**Page extract:**

What follows is: institutions are very important. While they cannot prevent the Hutu majority in a democratic Rwanda from enacting a political recrimination on the Tutsis, institutions can allocate political power in such a way as to disincentive such behavior. Democracy, properly designed, is an ingenious tool, because as Guiseppe Di Palma wrote, “it is open and open-ended, and because none of its players lose once and for all and on all arenas” (298).

The institutional designed put forth is based on the premise that the Hutu-Tutsi division was accentuated by institutional design at its outset, and thus, to be ameliorated, must be blurred rather than rigidified by constitutional institutions. Consociational systems such as those proposed by political scientist Arend Lijphart would fail Rwanda for exactly this reason. By institutionalizing ethnic division according to political power, consociational systems – ethnic-based coalition seats, federal autonomy and ethnic veto power – would further divide an already relatively homogenous society. Arend Lijphart explains that consociationalism functions best in “segmented pluralist” (498) societies, those with “fragmented culture” and “little or no overlapping between its distinct subcultures” (501). Each group in such a society may live side-by-side, yet totally autonomously, each with “its own religion, its own culture and language, its own ideas and ways” (504). Rwanda is not, by this standard, a plural society. Whereas the divisions in Lebanon (where consociational democracy was successful employed from 1947 until 1973) between Maronite Christians and Sunni, Shia Muslims are grounded in ascriptive physical properties, history, language and theology, the Tutsi and Hutu populations in Rwanda are phenotypically similar (vice president of the current National Assembly Laurent Nkongoli has famously said: “You can’t tell us apart; we can’t tell us apart”), linguistically similar, culturally and historically united and geographically inter-dispersed.

**Data rows:**

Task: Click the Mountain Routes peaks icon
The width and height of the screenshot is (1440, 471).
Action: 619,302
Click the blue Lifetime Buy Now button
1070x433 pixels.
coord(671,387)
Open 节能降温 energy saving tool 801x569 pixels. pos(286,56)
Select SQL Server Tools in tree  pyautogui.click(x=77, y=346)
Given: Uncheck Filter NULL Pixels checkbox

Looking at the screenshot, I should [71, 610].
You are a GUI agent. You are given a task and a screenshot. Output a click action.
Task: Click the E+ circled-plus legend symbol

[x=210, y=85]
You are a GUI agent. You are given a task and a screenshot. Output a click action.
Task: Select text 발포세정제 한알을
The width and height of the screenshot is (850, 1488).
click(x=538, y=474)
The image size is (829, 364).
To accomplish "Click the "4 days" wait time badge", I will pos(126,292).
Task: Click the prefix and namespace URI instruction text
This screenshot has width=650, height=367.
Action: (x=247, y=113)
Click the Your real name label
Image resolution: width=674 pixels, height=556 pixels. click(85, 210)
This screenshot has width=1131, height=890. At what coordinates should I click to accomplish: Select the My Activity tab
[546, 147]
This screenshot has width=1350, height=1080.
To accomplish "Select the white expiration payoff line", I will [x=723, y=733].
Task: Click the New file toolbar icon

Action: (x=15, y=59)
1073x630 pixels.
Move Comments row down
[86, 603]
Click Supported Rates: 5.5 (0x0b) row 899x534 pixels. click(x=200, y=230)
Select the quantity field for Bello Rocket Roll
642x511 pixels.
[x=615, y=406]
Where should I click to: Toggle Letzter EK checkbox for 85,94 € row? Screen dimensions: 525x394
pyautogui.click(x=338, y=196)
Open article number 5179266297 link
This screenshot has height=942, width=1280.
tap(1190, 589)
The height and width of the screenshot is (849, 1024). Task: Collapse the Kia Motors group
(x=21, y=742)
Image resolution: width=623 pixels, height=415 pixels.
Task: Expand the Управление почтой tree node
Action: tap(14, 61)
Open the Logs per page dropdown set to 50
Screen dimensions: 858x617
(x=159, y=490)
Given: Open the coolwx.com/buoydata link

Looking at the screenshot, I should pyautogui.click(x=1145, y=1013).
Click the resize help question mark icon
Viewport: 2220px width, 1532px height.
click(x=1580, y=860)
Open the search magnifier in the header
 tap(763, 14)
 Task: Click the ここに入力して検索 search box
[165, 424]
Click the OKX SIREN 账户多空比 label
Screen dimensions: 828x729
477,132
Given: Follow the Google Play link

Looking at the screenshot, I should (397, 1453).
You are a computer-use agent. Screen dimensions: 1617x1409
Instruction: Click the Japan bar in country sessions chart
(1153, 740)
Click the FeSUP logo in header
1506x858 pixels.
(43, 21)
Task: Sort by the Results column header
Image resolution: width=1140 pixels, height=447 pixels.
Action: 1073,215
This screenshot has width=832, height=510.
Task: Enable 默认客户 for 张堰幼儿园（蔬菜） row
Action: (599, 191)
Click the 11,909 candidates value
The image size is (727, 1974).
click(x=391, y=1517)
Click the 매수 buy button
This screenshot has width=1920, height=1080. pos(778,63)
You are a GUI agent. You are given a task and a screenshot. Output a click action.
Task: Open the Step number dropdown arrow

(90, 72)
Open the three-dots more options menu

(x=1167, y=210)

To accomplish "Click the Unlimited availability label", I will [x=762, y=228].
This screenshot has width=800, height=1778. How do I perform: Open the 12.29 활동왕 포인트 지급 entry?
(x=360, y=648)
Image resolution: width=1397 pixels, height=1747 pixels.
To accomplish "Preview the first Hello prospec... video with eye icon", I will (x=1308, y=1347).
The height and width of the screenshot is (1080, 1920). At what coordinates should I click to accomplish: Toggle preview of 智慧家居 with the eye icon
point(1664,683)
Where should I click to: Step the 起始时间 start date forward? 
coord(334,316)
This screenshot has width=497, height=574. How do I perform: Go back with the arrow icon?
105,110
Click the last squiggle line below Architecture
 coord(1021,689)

**Work required:**
Could you carry on the passage about designing democratic institutions for Rwanda, picking up right after its final sentence? The data here was taken from a separate source.

**Exercise answer:**
Thus, the following constitutional arrangements pursue a strategy of ethnic accommodation based on blurring – rather than accentuating – ethnic divisions between Hutus and Tutsis. In addition, they place high priority on the creation of an effective governing body. To achieve these ends, five principles will be observed*:

- First, promote fluid, ad hoc legislative coalitions over a rigid, majoritarian party system. The Hutu majority will be fragmented and the Tutsi minority will be granted full representation through a proportional representation (PR) voting scheme.

- Second, promote moderation between the Hutus and Tutsis by creating real political incentives for cross-ethnic appeal. A semi-presidential system will be enacted that demands, on the one hand, wide, centrist appeal for the executive branch (which will be voted in by a preferential voting system), and, on the other hand, cross-ethnic coalition building within the legislature. In addition, a portion of the legislature will be made up of “district representatives” voted in by plurality at an election concurrent to that of the executive, promoting a wide-appeal coalition for these members, similar to the coalition that propelled the executive. Finally, a ten percent quota would be placed on district PR elections to prevent extremists from gaining seats in the legislature.

- Third, provide for fair representation of both Hutu and Tutsi by maintaining a low disparity between votes caste and seats awarded and by creating a number of dispersed points of power, preventing a zero-sum game or a majoritarian suppression. This will be achieved through mixed-member PR (plurality and PR) and semi-presidential arrangements.

- Fourth, create standards of accountability. The president as well as the district representatives will be directly accountable to constituents in a way that a pure Parliamentary system or a pure PR system would not allow.

- Fifth, promote legislative effectiveness, achieved through the important mixture of long-term policy decisions and broad coalition of the executive with the fluid coalitions of the legislature, directed by the prime minister.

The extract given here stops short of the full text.